# Kelime ve öğe konum verileri:
*****

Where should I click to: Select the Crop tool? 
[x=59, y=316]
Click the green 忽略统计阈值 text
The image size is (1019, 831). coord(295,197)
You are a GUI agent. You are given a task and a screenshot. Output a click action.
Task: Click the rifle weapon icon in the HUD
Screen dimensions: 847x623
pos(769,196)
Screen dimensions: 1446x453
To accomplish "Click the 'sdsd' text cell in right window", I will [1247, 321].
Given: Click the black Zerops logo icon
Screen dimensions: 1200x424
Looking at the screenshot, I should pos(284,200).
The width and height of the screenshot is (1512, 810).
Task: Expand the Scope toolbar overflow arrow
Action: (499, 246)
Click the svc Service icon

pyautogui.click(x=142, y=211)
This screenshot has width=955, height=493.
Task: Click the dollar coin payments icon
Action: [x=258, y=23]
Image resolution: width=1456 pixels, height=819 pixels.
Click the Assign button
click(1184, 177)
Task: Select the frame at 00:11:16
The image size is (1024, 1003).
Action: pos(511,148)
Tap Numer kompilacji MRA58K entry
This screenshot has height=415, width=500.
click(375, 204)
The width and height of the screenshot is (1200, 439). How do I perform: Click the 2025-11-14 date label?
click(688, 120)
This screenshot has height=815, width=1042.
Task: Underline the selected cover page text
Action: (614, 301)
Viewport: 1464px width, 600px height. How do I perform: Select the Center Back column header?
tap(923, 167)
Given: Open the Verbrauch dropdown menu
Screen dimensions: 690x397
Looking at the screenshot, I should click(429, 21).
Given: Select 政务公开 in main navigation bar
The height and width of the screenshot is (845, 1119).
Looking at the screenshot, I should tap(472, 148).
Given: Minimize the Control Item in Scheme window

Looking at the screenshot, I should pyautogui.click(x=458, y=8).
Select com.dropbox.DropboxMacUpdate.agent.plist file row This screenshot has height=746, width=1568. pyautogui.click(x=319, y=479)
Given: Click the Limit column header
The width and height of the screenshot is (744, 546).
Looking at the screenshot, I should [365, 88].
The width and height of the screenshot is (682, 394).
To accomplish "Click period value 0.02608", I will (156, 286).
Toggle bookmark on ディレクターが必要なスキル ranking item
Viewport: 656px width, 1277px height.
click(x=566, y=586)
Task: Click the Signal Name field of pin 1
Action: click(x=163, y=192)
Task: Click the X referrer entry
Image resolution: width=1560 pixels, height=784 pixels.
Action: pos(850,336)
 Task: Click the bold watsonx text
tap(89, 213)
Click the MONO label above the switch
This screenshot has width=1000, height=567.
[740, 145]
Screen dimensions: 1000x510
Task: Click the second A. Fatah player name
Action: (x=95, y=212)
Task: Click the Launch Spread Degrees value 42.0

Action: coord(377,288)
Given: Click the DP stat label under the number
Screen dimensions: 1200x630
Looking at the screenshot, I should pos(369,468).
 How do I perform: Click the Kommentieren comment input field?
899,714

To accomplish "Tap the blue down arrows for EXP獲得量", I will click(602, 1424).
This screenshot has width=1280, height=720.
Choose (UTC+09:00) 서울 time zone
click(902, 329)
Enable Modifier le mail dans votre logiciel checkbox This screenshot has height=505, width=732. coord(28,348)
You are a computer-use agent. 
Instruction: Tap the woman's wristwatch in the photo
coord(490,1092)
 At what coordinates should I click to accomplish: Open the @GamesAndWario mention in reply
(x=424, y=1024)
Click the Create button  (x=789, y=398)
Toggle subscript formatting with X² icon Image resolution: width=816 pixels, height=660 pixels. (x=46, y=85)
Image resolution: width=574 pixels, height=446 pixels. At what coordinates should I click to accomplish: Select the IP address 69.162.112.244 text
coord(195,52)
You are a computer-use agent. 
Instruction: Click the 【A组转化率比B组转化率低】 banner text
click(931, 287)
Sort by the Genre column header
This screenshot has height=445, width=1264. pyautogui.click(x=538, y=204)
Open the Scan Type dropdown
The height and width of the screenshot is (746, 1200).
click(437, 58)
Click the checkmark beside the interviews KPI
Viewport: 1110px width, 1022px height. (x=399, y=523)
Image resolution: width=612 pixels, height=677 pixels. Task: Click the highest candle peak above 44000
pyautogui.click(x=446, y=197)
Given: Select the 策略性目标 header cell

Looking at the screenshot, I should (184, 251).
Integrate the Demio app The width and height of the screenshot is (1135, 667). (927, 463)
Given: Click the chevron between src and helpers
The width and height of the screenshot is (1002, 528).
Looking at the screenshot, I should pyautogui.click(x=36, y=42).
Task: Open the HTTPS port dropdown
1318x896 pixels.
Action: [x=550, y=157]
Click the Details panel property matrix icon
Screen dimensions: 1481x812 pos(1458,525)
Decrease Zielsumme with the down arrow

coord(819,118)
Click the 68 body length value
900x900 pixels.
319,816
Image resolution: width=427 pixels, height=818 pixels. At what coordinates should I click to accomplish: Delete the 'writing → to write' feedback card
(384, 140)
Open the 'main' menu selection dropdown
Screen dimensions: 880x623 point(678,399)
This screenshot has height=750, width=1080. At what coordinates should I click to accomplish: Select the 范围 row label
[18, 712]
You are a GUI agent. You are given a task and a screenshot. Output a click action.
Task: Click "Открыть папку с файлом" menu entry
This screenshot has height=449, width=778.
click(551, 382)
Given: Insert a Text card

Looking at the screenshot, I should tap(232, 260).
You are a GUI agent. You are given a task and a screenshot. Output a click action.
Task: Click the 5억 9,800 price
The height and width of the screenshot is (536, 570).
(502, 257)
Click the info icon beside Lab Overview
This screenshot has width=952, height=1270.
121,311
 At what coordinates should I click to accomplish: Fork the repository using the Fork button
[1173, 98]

*****

# İstenen:
Lütfen yukarıdaki satırların tamamını yeniden yaz; "GUI agent" ifadesinin yerine "screen agent" koy, başka hiçbir şeyi değiştirme.

# Alıştırma çözümü:
Where should I click to: Select the Crop tool? 
[x=59, y=316]
Click the green 忽略统计阈值 text
The image size is (1019, 831). coord(295,197)
You are a screen agent. You are given a task and a screenshot. Output a click action.
Task: Click the rifle weapon icon in the HUD
Screen dimensions: 847x623
pos(769,196)
Screen dimensions: 1446x453
To accomplish "Click the 'sdsd' text cell in right window", I will [1247, 321].
Given: Click the black Zerops logo icon
Screen dimensions: 1200x424
Looking at the screenshot, I should pos(284,200).
The width and height of the screenshot is (1512, 810).
Task: Expand the Scope toolbar overflow arrow
Action: (499, 246)
Click the svc Service icon

pyautogui.click(x=142, y=211)
This screenshot has width=955, height=493.
Task: Click the dollar coin payments icon
Action: [x=258, y=23]
Image resolution: width=1456 pixels, height=819 pixels.
Click the Assign button
click(1184, 177)
Task: Select the frame at 00:11:16
The image size is (1024, 1003).
Action: pos(511,148)
Tap Numer kompilacji MRA58K entry
This screenshot has height=415, width=500.
click(375, 204)
The width and height of the screenshot is (1200, 439). How do I perform: Click the 2025-11-14 date label?
click(688, 120)
This screenshot has height=815, width=1042.
Task: Underline the selected cover page text
Action: (614, 301)
Viewport: 1464px width, 600px height. How do I perform: Select the Center Back column header?
tap(923, 167)
Given: Open the Verbrauch dropdown menu
Screen dimensions: 690x397
Looking at the screenshot, I should click(429, 21).
Given: Select 政务公开 in main navigation bar
The height and width of the screenshot is (845, 1119).
Looking at the screenshot, I should tap(472, 148).
Given: Minimize the Control Item in Scheme window

Looking at the screenshot, I should pyautogui.click(x=458, y=8).
Select com.dropbox.DropboxMacUpdate.agent.plist file row This screenshot has height=746, width=1568. pyautogui.click(x=319, y=479)
Given: Click the Limit column header
The width and height of the screenshot is (744, 546).
Looking at the screenshot, I should [365, 88].
The width and height of the screenshot is (682, 394).
To accomplish "Click period value 0.02608", I will (156, 286).
Toggle bookmark on ディレクターが必要なスキル ranking item
Viewport: 656px width, 1277px height.
click(x=566, y=586)
Task: Click the Signal Name field of pin 1
Action: click(x=163, y=192)
Task: Click the X referrer entry
Image resolution: width=1560 pixels, height=784 pixels.
Action: pos(850,336)
 Task: Click the bold watsonx text
tap(89, 213)
Click the MONO label above the switch
This screenshot has width=1000, height=567.
[740, 145]
Screen dimensions: 1000x510
Task: Click the second A. Fatah player name
Action: (x=95, y=212)
Task: Click the Launch Spread Degrees value 42.0

Action: coord(377,288)
Given: Click the DP stat label under the number
Screen dimensions: 1200x630
Looking at the screenshot, I should pos(369,468).
 How do I perform: Click the Kommentieren comment input field?
899,714

To accomplish "Tap the blue down arrows for EXP獲得量", I will click(602, 1424).
This screenshot has width=1280, height=720.
Choose (UTC+09:00) 서울 time zone
click(902, 329)
Enable Modifier le mail dans votre logiciel checkbox This screenshot has height=505, width=732. coord(28,348)
You are a computer-use agent. 
Instruction: Tap the woman's wristwatch in the photo
coord(490,1092)
 At what coordinates should I click to accomplish: Open the @GamesAndWario mention in reply
(x=424, y=1024)
Click the Create button  (x=789, y=398)
Toggle subscript formatting with X² icon Image resolution: width=816 pixels, height=660 pixels. (x=46, y=85)
Image resolution: width=574 pixels, height=446 pixels. At what coordinates should I click to accomplish: Select the IP address 69.162.112.244 text
coord(195,52)
You are a computer-use agent. 
Instruction: Click the 【A组转化率比B组转化率低】 banner text
click(931, 287)
Sort by the Genre column header
This screenshot has height=445, width=1264. pyautogui.click(x=538, y=204)
Open the Scan Type dropdown
The height and width of the screenshot is (746, 1200).
click(437, 58)
Click the checkmark beside the interviews KPI
Viewport: 1110px width, 1022px height. (x=399, y=523)
Image resolution: width=612 pixels, height=677 pixels. Task: Click the highest candle peak above 44000
pyautogui.click(x=446, y=197)
Given: Select the 策略性目标 header cell

Looking at the screenshot, I should (184, 251).
Integrate the Demio app The width and height of the screenshot is (1135, 667). (927, 463)
Given: Click the chevron between src and helpers
The width and height of the screenshot is (1002, 528).
Looking at the screenshot, I should pyautogui.click(x=36, y=42).
Task: Open the HTTPS port dropdown
1318x896 pixels.
Action: [x=550, y=157]
Click the Details panel property matrix icon
Screen dimensions: 1481x812 pos(1458,525)
Decrease Zielsumme with the down arrow

coord(819,118)
Click the 68 body length value
900x900 pixels.
319,816
Image resolution: width=427 pixels, height=818 pixels. At what coordinates should I click to accomplish: Delete the 'writing → to write' feedback card
(384, 140)
Open the 'main' menu selection dropdown
Screen dimensions: 880x623 point(678,399)
This screenshot has height=750, width=1080. At what coordinates should I click to accomplish: Select the 范围 row label
[18, 712]
You are a screen agent. You are given a task and a screenshot. Output a click action.
Task: Click "Открыть папку с файлом" menu entry
This screenshot has height=449, width=778.
click(551, 382)
Given: Insert a Text card

Looking at the screenshot, I should tap(232, 260).
You are a screen agent. You are given a task and a screenshot. Output a click action.
Task: Click the 5억 9,800 price
The height and width of the screenshot is (536, 570).
(502, 257)
Click the info icon beside Lab Overview
This screenshot has width=952, height=1270.
121,311
 At what coordinates should I click to accomplish: Fork the repository using the Fork button
[1173, 98]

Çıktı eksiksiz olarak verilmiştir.